En analysant l’après-crise de 2008, les économistes Gilles Dufrénot, Jean-Baptiste Gossé et Caroline Clerc ont remarqué que deux canaux spécifiques ont joué un rôle primordial dans le partage des risques. D’une part, le marché des actions et d’autre part, les revenus des IDE ou « Investissements Directs à l’Étranger ». Ainsi, les pays en récession qui ont reçu beaucoup d’IDE ou dont les entreprises ont vendu beaucoup d’actions à l’étranger ont amorti plus facilement les chocs. Les auteurs concluent donc que le partage des risques en Europe pourrait se renforcer grâce à une plus grande intégration sur le marché des obligations et des actions en Europe. Il reste donc à voir quels canaux permettront d’absorber les chocs induits par la guerre en Ukraine.
Photo par Markus Spiske sur Unplash
Les critères de Maastricht et notamment la règle des 3 % ont été remis en cause par les économistes et certains décideurs européens. Ils offrent un point de repère pour la stabilité, mais ne sont pas une fin en soi. De fait, c’est la soutenabilité d’un État — c’est-à-dire sa capacité de remboursement lorsqu’il s’endette — qui permet de juger de la stabilité de son économie, et donc, de la confiance qu’on peut avoir en lui prêtant. Ainsi, la dette japonaise atteint bien 259 % en 2020, sans pour autant alarmer les marchés financiers.
Compromis et souplesse
C’est pourquoi les États européens n’ont pas hésité à suspendre l’application de ces critères durant la pandémie en faisant appel dès 2020 à une clause dérogatoire. Celle-ci permet aux États de s’écarter de « manière coordonnée et ordonnée » de leurs obligations lorsqu’ils font face à une crise généralisée. Grâce à cette mesure d’assouplissement, ils ont pu injecter plus d’argent dans leurs économies pour répondre à l’urgence sanitaire. Le déficit public a atteint des sommets : jusqu’à 8,5 % du PIB au premier trimestre 2021, mais il s’est stabilisé à 3,9 % la même année. Ces écarts à la règle ont donc permis de soutenir la reprise économique. Ainsi, pour faire face à ces chocs, l’Union européenne doit s’adapter continuellement. Alors que les États pensaient mettre un terme à l’usage de cette clause, ils ont décidé, d’un commun accord, de l’étendre jusqu’à la fin de l’année 2023, pour faire face aux répercussions de la guerre en Ukraine.

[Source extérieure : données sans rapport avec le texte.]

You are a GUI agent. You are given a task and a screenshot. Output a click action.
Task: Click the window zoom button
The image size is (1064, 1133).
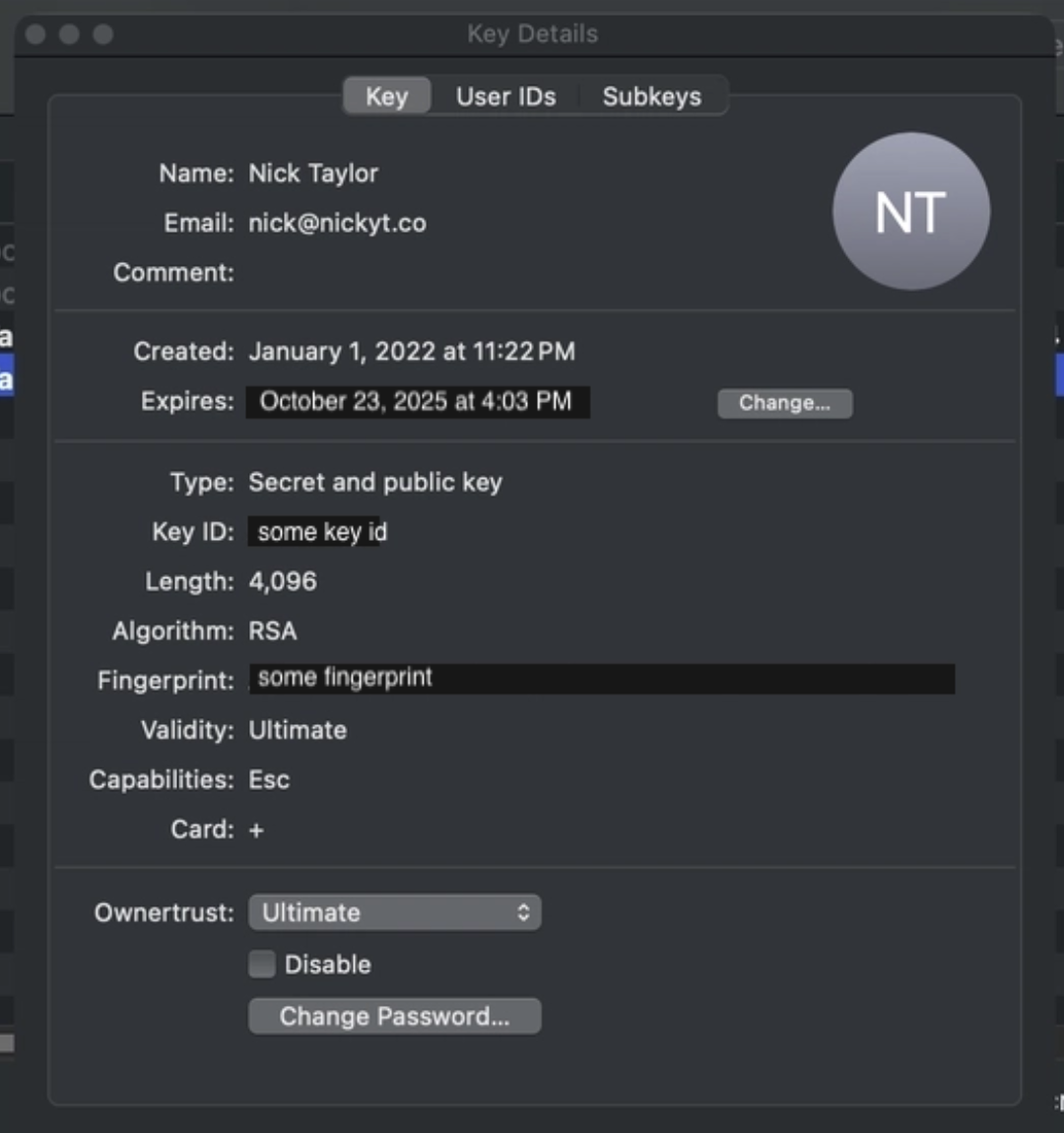click(x=102, y=34)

Les règles européennes — et leurs écarts — ont eu pour conséquence le renforcement de la confiance et de l’engagement entre les États européens et donc, l’amélioration de l’intégration financière. Ainsi, si l’invasion russe a généré beaucoup d’incertitudes sur les marchés financiers, l’Union européenne a déployé de nombreux mécanismes afin de partager les risques entre ses économies membres.